Lovenheim v. Iroquois Brands, Ltd.

618 F.Supp. 554 (D.D.C. 1985)


Lovenheim (P), owns shares of Iroquois Brands, Ltd. (D). P is distraught over the procedures that D uses to force-feed geese. P submitted a proxy whereby shareholders would be allowed to vote on whether they were in favor of the treatment of the force-feeding of geese. D refused to allow P's information to appear on proxy materials. D argues that the P's proposal has little economic impact on the firm and therefore it should not be compelled to include it in the proxy materials. D argues that the economic impact of the proxy question concerned only 0.05% of the assets of the firm. P brought an action to compel D to submit his proposal on the proxy materials. P's right to compel D to insert information in the proxy materials turns on the applicability of section 14(a) and the shareholder proposal rule promulgated by the SEC, Rule 14a-8.3. D has refused to allow P's proposal to be included in proxy materials.
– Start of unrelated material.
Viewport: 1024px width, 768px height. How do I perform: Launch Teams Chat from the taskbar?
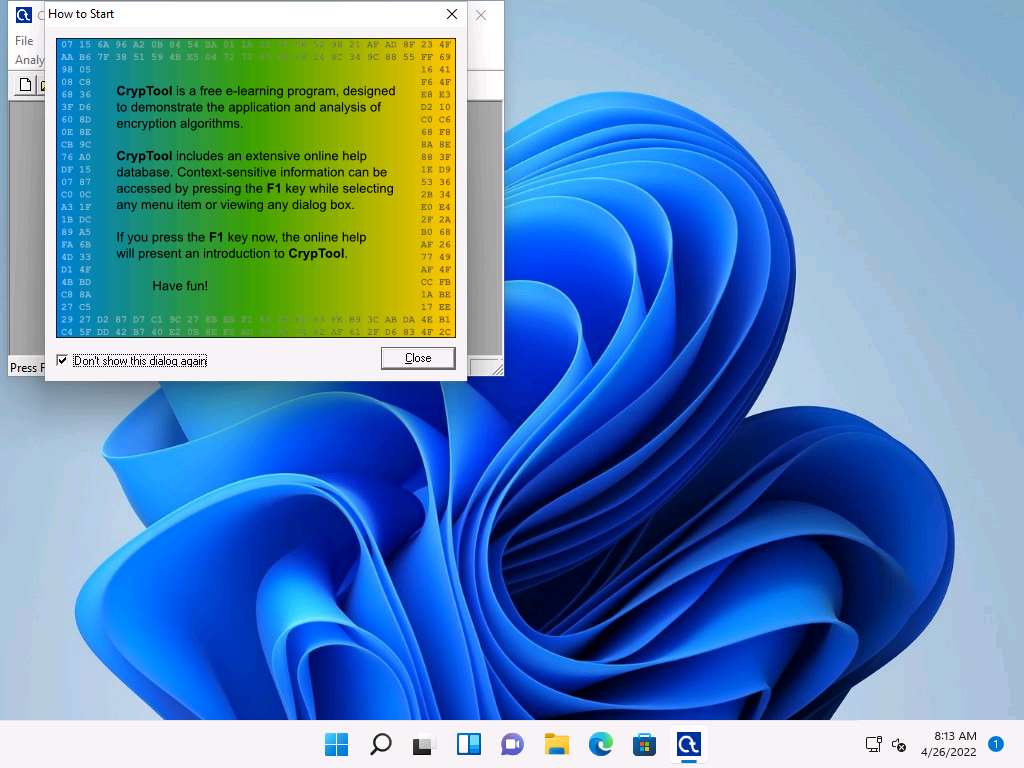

D relies on Rule 14a-8(c)(5): an issuer of securities 'may omit a proposal and any statement in support thereof' from its proxy statement and form of proxy: if the proposal relates to operations which account for less than 5 percent of the issuer's total assets at the end of its most recent fiscal year, and less than 5 percent of its net earnings and gross sales for its most recent fiscal year, and is not otherwise significantly related to the issuer's business.